» DIRECTIONS
Skip the pictures. Quote every line below, exactly, from the one with "Switch sort order on Updated At column" through the final line.

» Saved data entries

>>>

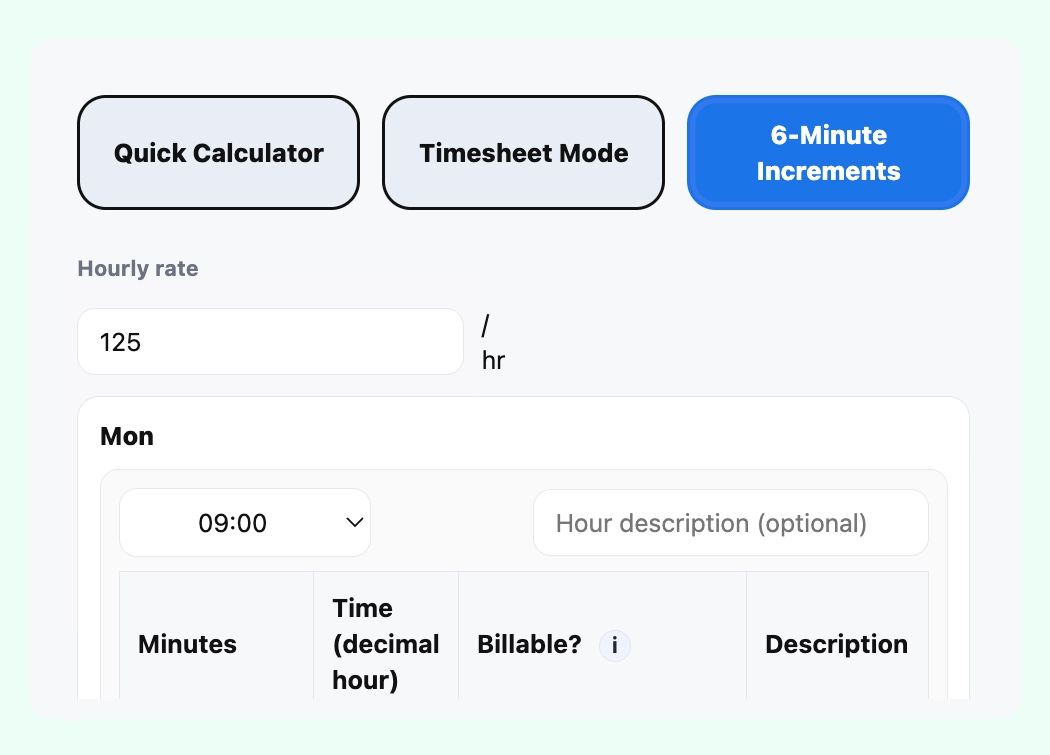Click the Description column header
This screenshot has height=755, width=1050.
click(x=837, y=645)
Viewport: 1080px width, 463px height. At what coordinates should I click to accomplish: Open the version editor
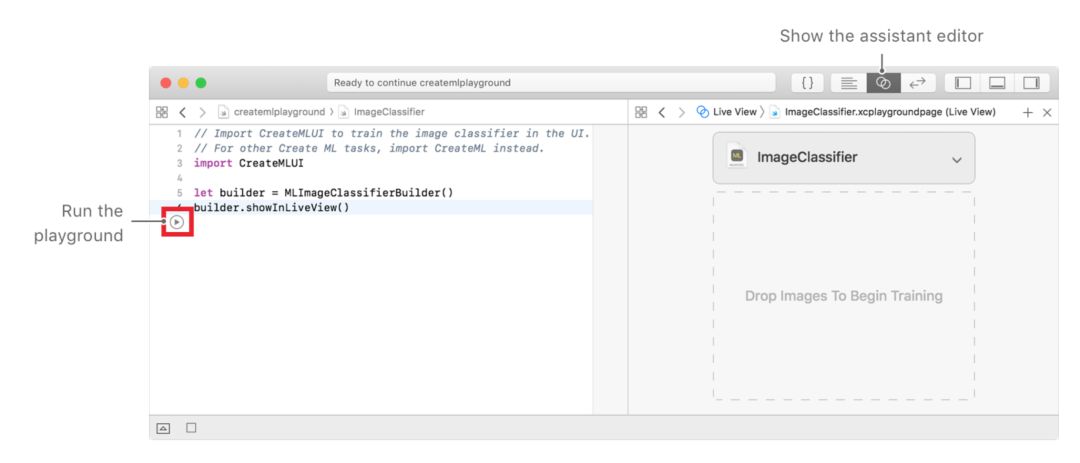tap(917, 83)

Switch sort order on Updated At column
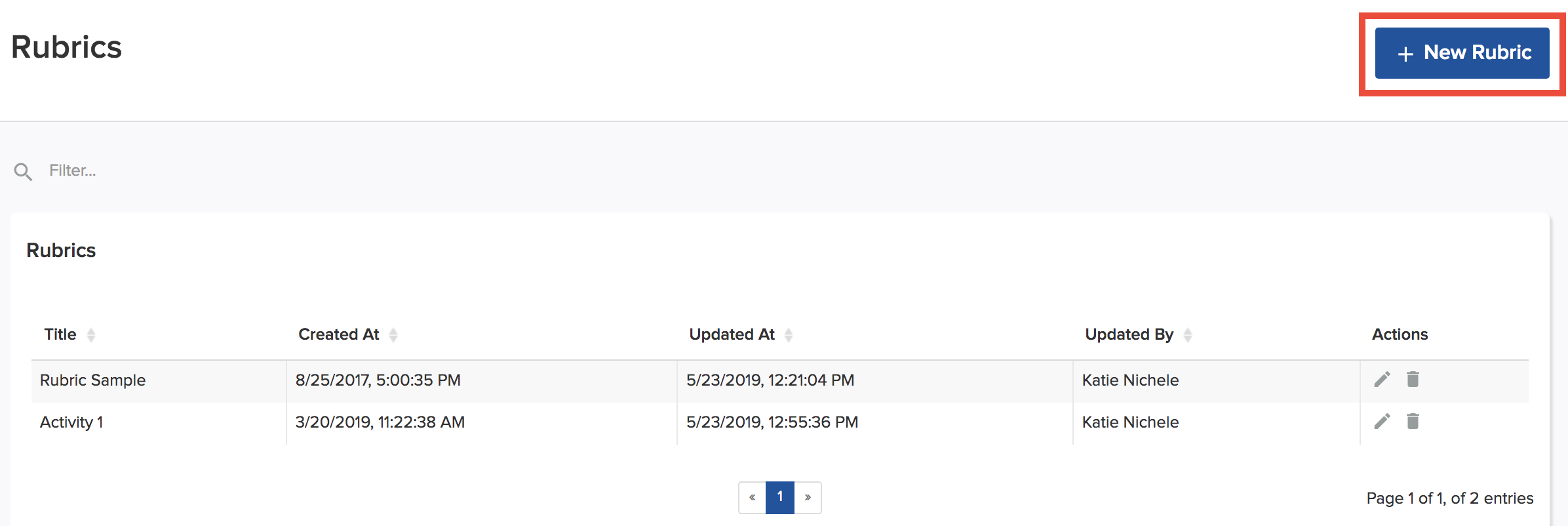pos(789,334)
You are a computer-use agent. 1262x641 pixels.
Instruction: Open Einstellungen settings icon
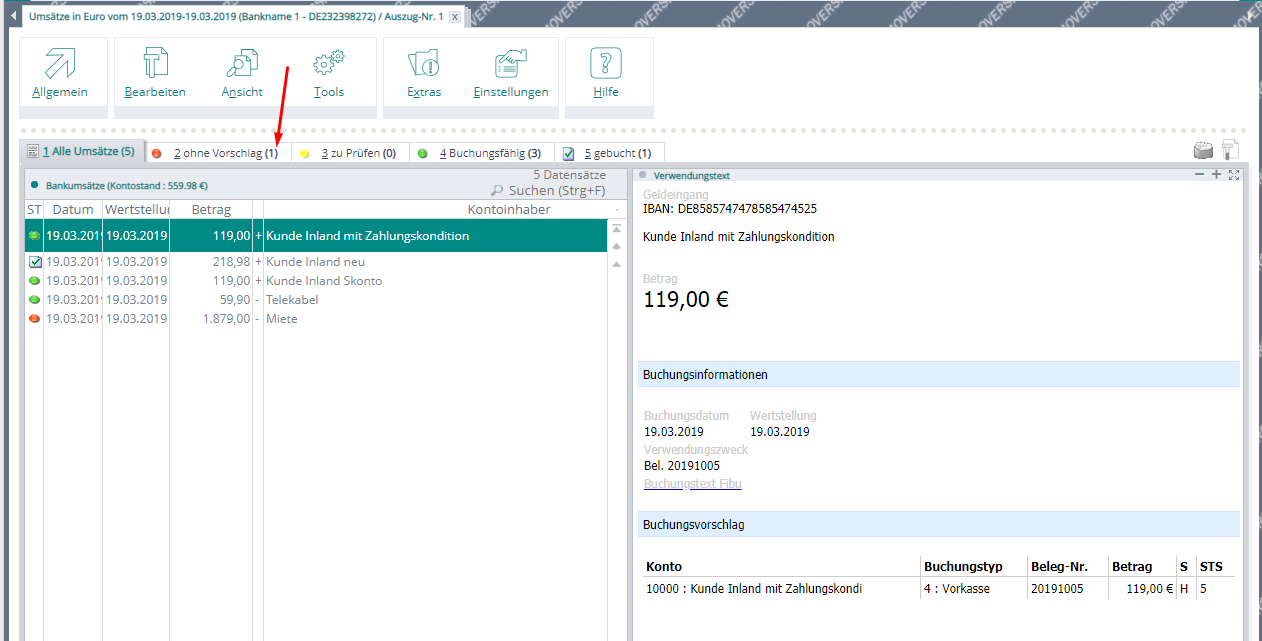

<<<

» YOUR SOLUTION
Switch sort order on Updated At column
pos(789,334)
You are a computer-use agent. 1262x641 pixels.
Instruction: Open Einstellungen settings icon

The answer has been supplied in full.